FIG. 2 is a top view of the tool of FIG. 1 with a handle installed and engaging a pest control device cap;

FIG. 3 is a section of the tool taken in a plane including line 3-3 of FIG. 2;

FIG. 4 is a section of the tool taken in a plane including line 4-4 of FIG. 2;

FIG. 5 is a partial top view of a bait holder and cap of the pest control device;

FIG. 6 is an elevation of the tool of FIG. 1 with an extension installed;

FIG. 7 is a top side perspective of another embodiment of a pest control device cap removal and installation tool;

FIG. 8 is a bottom side perspective of the tool of FIG. 7;

FIG. 9 is a top view of the tool;

FIG. 10 is a bottom view of the tool;

FIG. 11 is an elevation of the tool;

FIG. 12 is a top side perspective of the tool shown engaging a pest control device cap;

FIG. 13 is a top view thereof;

FIG. 14 is a section of the tool and cap taken in a plane including line 14-14 of FIG. 13; and

FIG. 15 is a section of the tool and cap taken in a plane including line 15-15 of FIG. 13.

Corresponding reference characters indicate corresponding parts throughout the several views of the drawings.

DETAILED DESCRIPTION OF THE INVENTION

Referring now to the drawings and specifically to FIGS. 1, 4 and 5, a tool of the present invention is generally indicated 21. The tool is designed for removing a cap 25 from a pest control device, generally indicated 29. The pest control device includes a bait holder 30 containing bait 31 and the cap 25, which secures the bait in the bait holder.

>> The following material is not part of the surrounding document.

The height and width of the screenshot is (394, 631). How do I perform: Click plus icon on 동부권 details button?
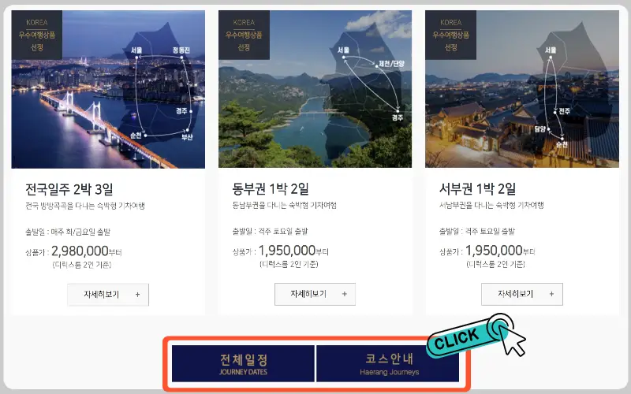345,294

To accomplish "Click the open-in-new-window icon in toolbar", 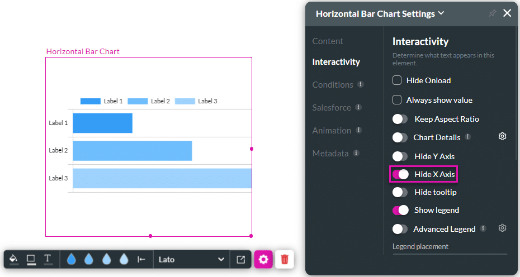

The tool 21 preferably comprises a hub 33 with fingers 37 extending radially outwardly from the hub. The fingers 37 then bend downward to an orientation generally parallel one another and substantially perpendicular to the cap 25. The fingers 37 cooperate to form a socket 39 for receiving the cap 25 and frictionally engaging a side edge 41 of the cap. In the preferred embodiment, the distal ends of the fingers 37, which engage the side edge 41 of the cap 25, are each formed in an unsprung position that is slightly inward from the side edge of the cap. As the fingers 37 engage the side edge 41, therefore, they move slightly outward, to a sprung position, to receive the side edge of the cap 25. Moving the fingers 37 to a sprung position enhances the frictional engagement of the tool 21 and cap 25, due to the increased force of the fingers pressing against the side edge 41. To achieve this finger position slightly inward from the side edge 41 of the cap 25, the fingers 37 angle slightly inward from vertical at an angle α, as shown in FIG. 3. In the preferred embodiment, the angle α is between about one degree and about five degrees, and more particularly about two degrees.

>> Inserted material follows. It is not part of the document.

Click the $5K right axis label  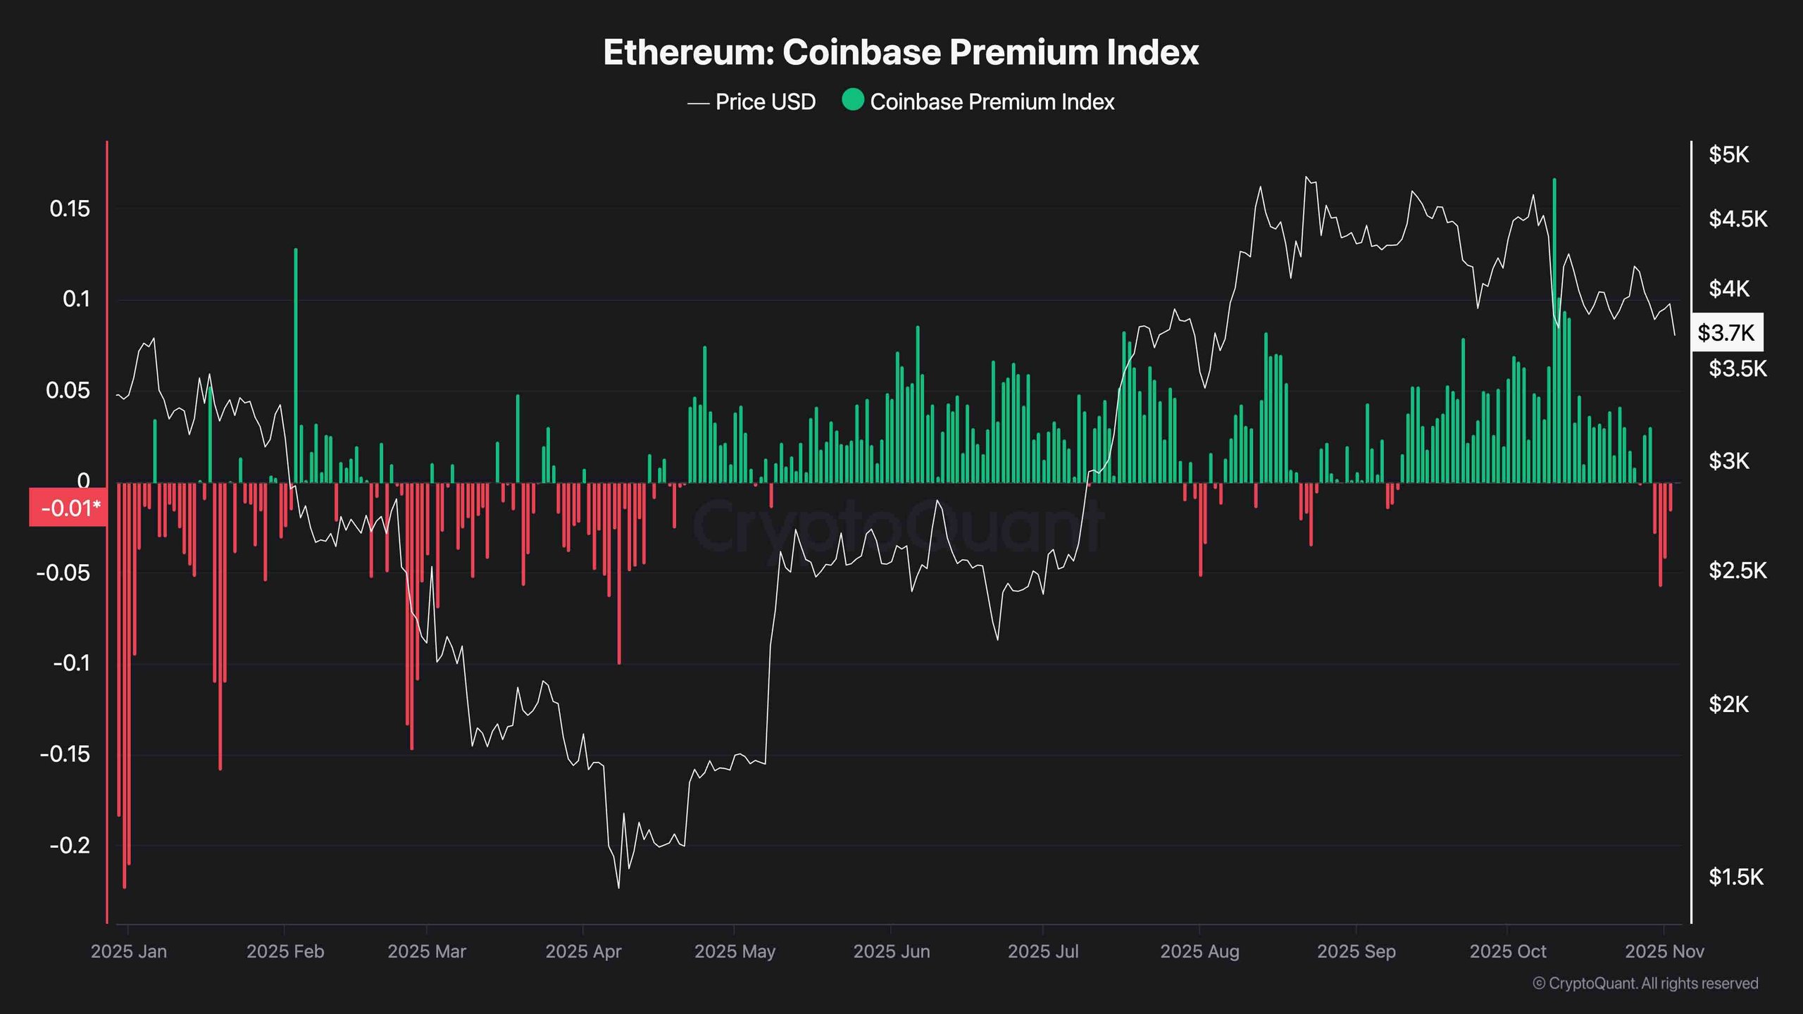[1728, 154]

Referring to FIGS. 2 and 4, the fingers 37 are arranged circumferentially about the tool to form a circular socket 39 that corresponds with a circular cap 25. It is contemplated that caps of other shapes, such as polygons (e.g., a triangle, a square, a pentagon, a hexagon, etc.), may be used without departing from the scope of the present invention. A fewer or greater number of fingers 37 may cooperate to form a socket that accommodates a differently-shaped cap 25.

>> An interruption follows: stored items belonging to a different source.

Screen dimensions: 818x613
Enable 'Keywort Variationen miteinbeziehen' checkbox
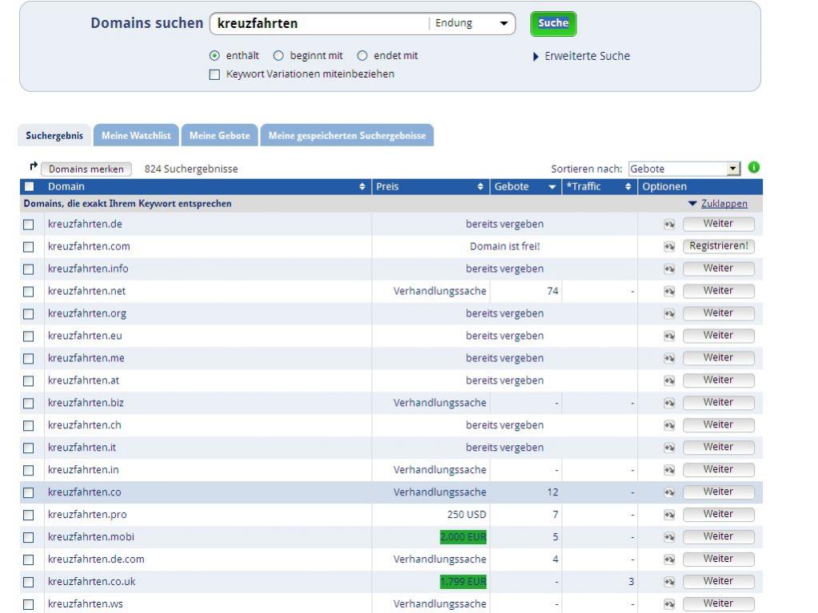click(x=213, y=74)
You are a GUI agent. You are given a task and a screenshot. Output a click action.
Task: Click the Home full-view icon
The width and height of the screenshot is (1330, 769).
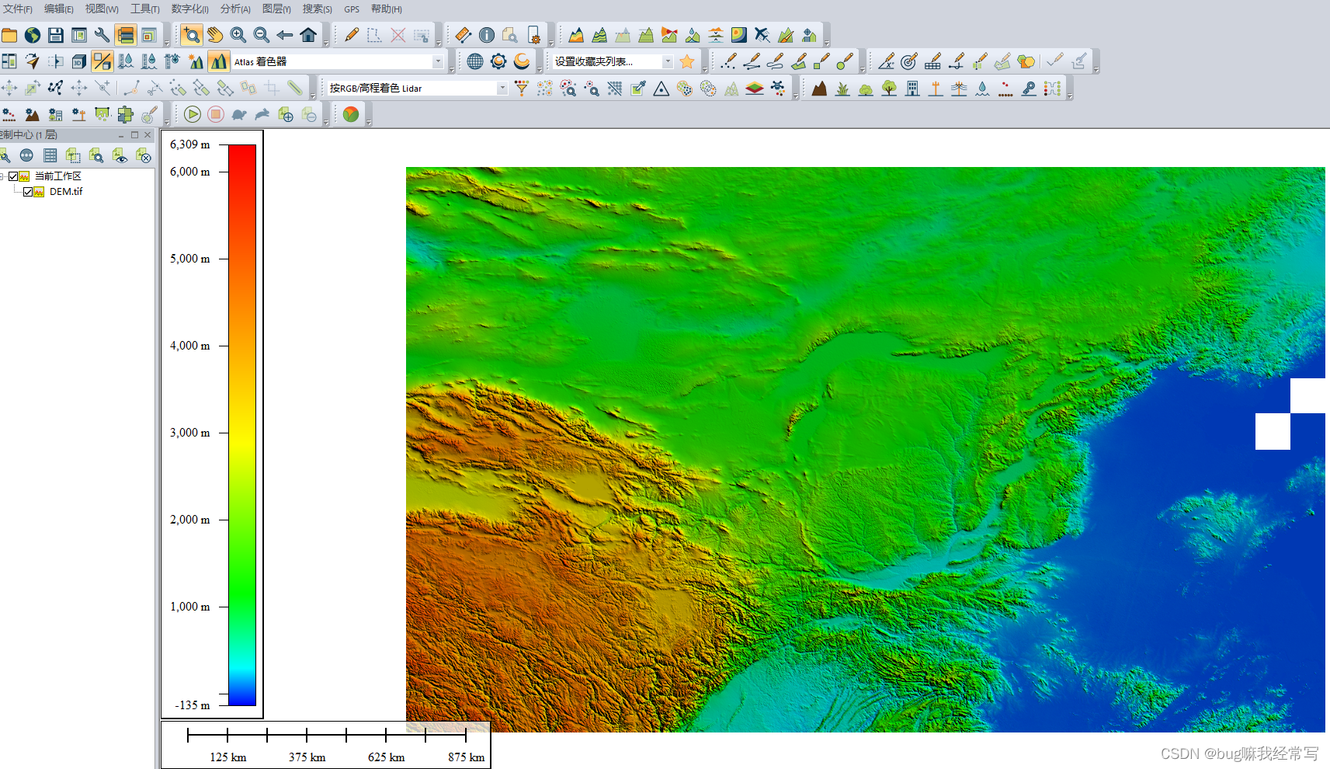coord(308,35)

The tool 21 further includes stops 47 extending laterally inwardly in the socket 39 from the fingers 37 for engaging a top surface 51 of the cap 25. The top surface 51 of the cap 25 is transverse to the side edge 41 of the cap. The stops 47 are preferably integrally formed with the fingers 37 themselves, comprising portions of additional material bent laterally inward about a substantially vertical plane. The fingers 37 and stops 47 cooperate to orient the cap 25 with respect to the tool (FIG. 3). If the cap 25 becomes slightly misaligned in the socket 39 of the tool 21, one or more of the stops 47 can engage the top surface 51 of the cap to limit movement of the tool over the cap. As described above and shown in FIG. 4, the fingers 37 must move slightly outward to increase the size of the socket 39 defined by the fingers. As the fingers 37 and stops 47 cooperate to orient and align the cap 25 with respect to the tool 21, the finger movement outward induces frictional engagement of the fingers with the cap.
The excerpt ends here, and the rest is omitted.